#[trabalharcansa]: O Gênesis Pelo Avesso
O tempo de espera terminou para todos nós em um futuro próximo
"É através do fogo que a Natureza muda."
Mircea Eliade
Quando A Estrada foi publicado em 2006 o livro de Cormac McCarthy foi interpretado por muitos como uma eco-ficção apocalíptica, onde num futuro próximo uma catástrofe ecológica lançou a humanidade numa "não Era". Protagonistas do livro, um homem e seu filho caminham por territórios que outrora eram os Estados Unidos da América na tentativa de chegar a uma região menos afetada pela catástrofe ambiental. Os riscos da jornada são imensos, há o frio, a fome, homens cruéis, canibais. As alegrias, poucas, simples e fugazes.
Aqueles que sobrevivem neste período de encerramento da vida entendem que o passado é algo que se perde a cada dia, a cada novo terremoto, a cada última lata de refrigerante encontrada. O tempo de espera terminou e a única maneira de preservar algo deste passado é não desistir de fazer o bem e a justiça, mesmo – ou principalmente - em um mundo sem futuro.
"Ele abafou a fogueira na fenda de rocha...amarrou a lona atrás deles para refletir o calor e se sentaram aquecidos em seu refúgio enquanto contava histórias para o menino. Velhas histórias de coragem e justiça do modo como se lembrava delas..."
E se neste início da história encontramos o pai a tentar passar algo do sentido do bom e do justo para seu filho, à medida que a narrativa avançar veremos que em momentos críticos o filho será aquele que lembrara o pai da necessidade do bem.
Cormac McCarthy marca com precisão o momento em que o tempo de espera chega ao seu fim:
"Os relógios pararam às 1h17. Um longo clarão e depois uma série de pequenos abalos. Ele se levantou e foi até a janela. O que foi? ela disse. Ele não respondeu. Foi até a o banheiro e ligou o interruptor, mas a energia já se fora. Um brilho opaco e rosado no vidro da janela.
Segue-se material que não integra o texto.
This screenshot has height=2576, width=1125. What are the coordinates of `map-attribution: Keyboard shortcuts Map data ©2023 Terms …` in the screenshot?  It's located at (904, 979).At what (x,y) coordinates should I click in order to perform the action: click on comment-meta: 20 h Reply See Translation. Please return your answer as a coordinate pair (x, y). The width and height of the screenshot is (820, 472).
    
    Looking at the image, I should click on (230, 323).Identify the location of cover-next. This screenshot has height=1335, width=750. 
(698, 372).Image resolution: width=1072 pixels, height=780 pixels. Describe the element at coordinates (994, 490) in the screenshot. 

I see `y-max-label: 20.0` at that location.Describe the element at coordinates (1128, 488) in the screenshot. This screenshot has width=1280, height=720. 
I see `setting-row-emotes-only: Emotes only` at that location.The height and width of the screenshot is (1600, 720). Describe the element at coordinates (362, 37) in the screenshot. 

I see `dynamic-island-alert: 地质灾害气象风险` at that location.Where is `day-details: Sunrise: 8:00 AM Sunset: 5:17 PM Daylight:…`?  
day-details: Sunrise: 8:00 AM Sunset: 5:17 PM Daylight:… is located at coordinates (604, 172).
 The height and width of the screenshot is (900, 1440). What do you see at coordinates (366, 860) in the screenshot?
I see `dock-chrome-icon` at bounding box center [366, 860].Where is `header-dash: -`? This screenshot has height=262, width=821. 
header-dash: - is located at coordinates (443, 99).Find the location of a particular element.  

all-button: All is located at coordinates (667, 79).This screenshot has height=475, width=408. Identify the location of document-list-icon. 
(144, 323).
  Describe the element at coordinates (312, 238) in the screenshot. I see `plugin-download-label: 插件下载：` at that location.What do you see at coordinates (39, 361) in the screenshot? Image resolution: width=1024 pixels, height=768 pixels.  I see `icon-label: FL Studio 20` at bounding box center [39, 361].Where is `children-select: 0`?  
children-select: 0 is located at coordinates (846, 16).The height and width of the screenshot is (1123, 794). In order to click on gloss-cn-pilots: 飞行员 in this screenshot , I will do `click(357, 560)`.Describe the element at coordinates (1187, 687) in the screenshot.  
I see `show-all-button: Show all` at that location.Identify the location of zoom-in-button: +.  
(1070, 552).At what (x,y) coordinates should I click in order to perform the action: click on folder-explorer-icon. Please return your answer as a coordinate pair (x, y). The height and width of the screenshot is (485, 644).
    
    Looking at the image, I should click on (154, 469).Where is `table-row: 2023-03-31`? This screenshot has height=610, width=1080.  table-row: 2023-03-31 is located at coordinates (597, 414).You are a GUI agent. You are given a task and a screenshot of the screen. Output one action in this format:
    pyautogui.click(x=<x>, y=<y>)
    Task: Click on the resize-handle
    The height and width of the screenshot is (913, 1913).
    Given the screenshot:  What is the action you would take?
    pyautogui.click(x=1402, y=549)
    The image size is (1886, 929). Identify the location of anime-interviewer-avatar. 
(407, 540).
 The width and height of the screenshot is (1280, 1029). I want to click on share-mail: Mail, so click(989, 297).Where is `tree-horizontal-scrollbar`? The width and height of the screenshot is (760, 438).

Ele caiu sobre um dos joelhos e puxou a alavanca para tampar a banheira e depois abriu as duas torneiras ao máximo. Ela estava de pé junto à porta de camisola, segurando-se no batente, embalando a barriga com uma das mãos. O que foi? ela disse. O que está acontecendo?
Não sei.
Por que você vai tomar banho?
Não vou."
O tempo de espera chegou ao fim, o fogo consumiu toda a terra, um fogo que nunca sabemos de onde começou, o que o causou, podemos especular, mas o que importa é que este fogo resultou em uma terra de cinzas, árida e infértil. Uma terra morta. Escuridão, um sol opaco, mares e lagos apodrecidos, terremotos e, acima de tudo, homens maus habitam o cenário desolado deste "mundo falecido". McCarthy irá buscar nas imagens escatológicas do livro do Apocalipse suas rimas literárias:
"E, havendo aberto o sexto selo, olhei, e eis que houve um grande tremor de terra; e o sol tornou-se negro como saco de cilício, e a lua tornou-se como sangue;" - Apocalipse 6:12
"E o primeiro anjo tocou a sua trombeta, e houve saraiva e fogo misturado com sangue, e foram lançados na terra, que foi queimada na sua terça parte; queimou-se a terça parte das árvores, e toda a erva verde foi queimada" - Apocalipse 8:7
"E abriu o poço do abismo, e subiu fumaça do poço, como a fumaça de uma grande fornalha, e com a fumaça do poço escureceu-se o sol e o ar." - Apocalipse 9:2
Comparem esses trechos com os do romance de McCarthy:
"Do outro lado do vale do rio a estrada atravessava uma região completamente queimada. Troncos de árvores carbonizados e sem galhos estendendo-se de cada lado."
[…]
"Andando pelo solo seco de um mar mineral onde este jazia rachado e partido como um prato que tivesse caído no chão. Trilhas de fogo feroz na areia coagulada."
[…]
"No longo entardecer cinzento eles atravessaram um rio e pararam e olharam da balaustrada de concreto para a água lenta e fosca passando lá embaixo. Esboçado sobre a fuligem pálida lá adiante o contorno de uma cidade queimada como uma tela de papel preta."